Exercise details: Return the following lines word for word, omitting the pictures.

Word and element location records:

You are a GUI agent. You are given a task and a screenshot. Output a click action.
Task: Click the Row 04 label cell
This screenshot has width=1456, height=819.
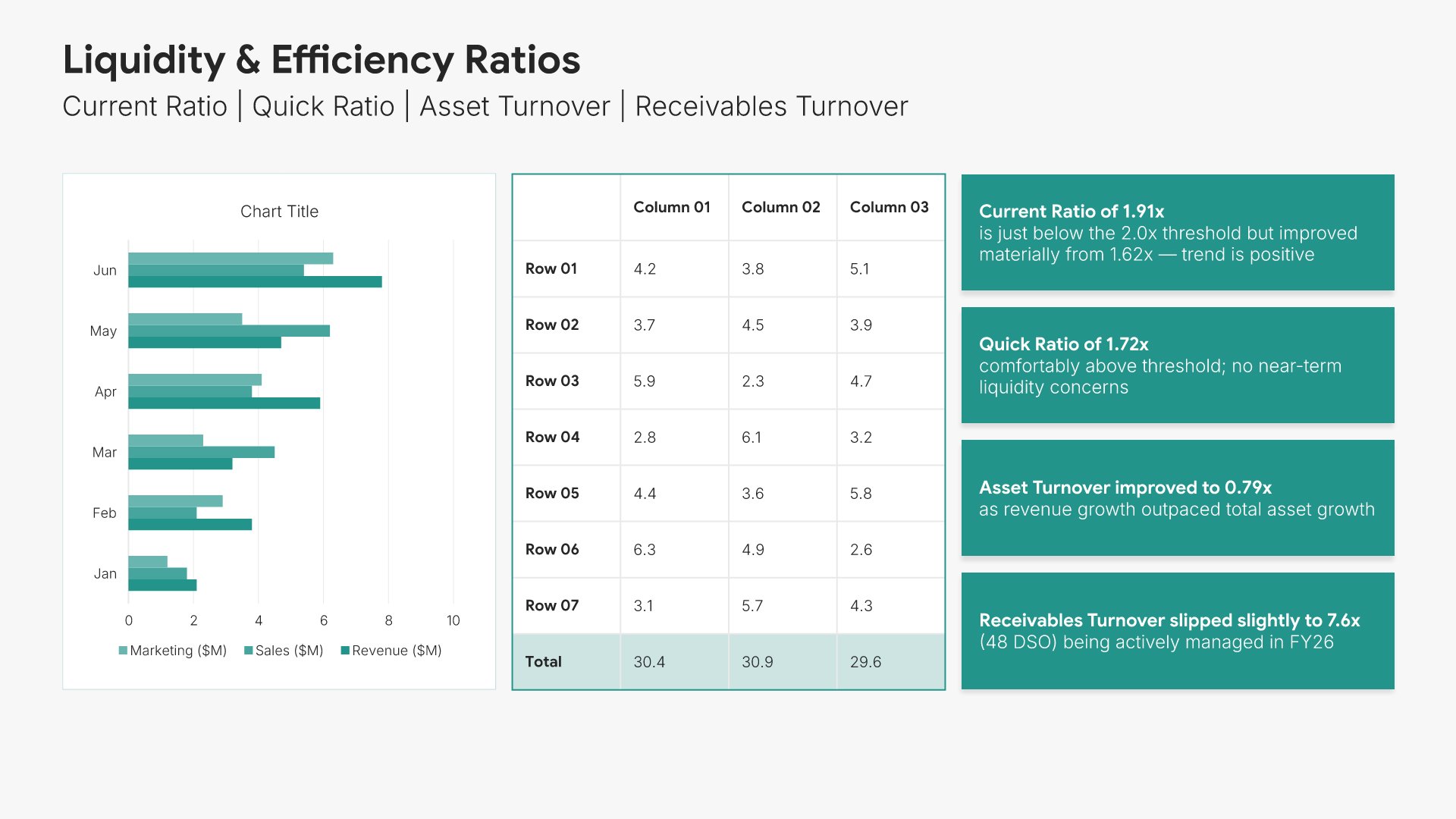(552, 437)
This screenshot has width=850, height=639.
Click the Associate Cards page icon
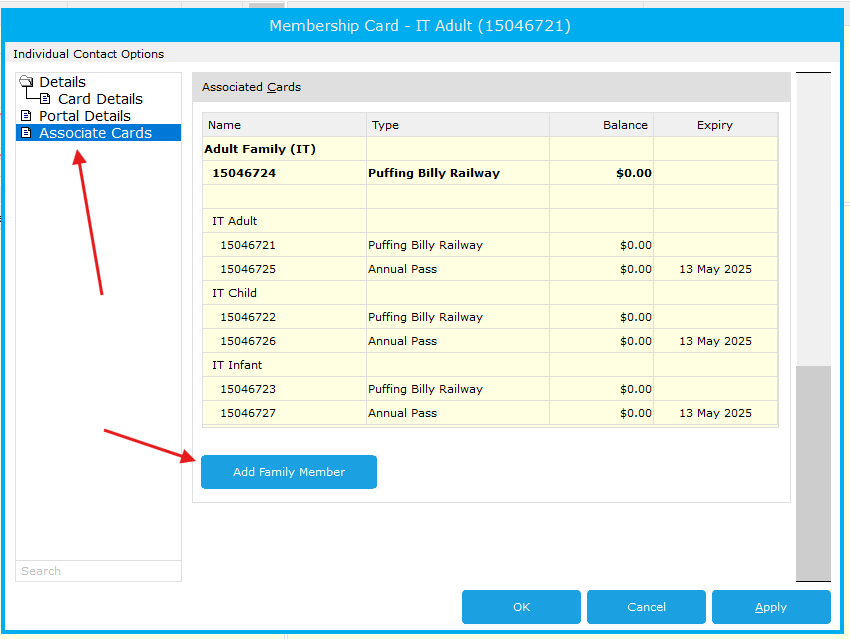26,133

Written reply:
You are a GUI agent. You are given a task and a screenshot. Output a click action.
Task: Click the Row 04 label cell
This screenshot has width=1456, height=819.
(552, 437)
This screenshot has width=850, height=639.
Click the Associate Cards page icon
26,133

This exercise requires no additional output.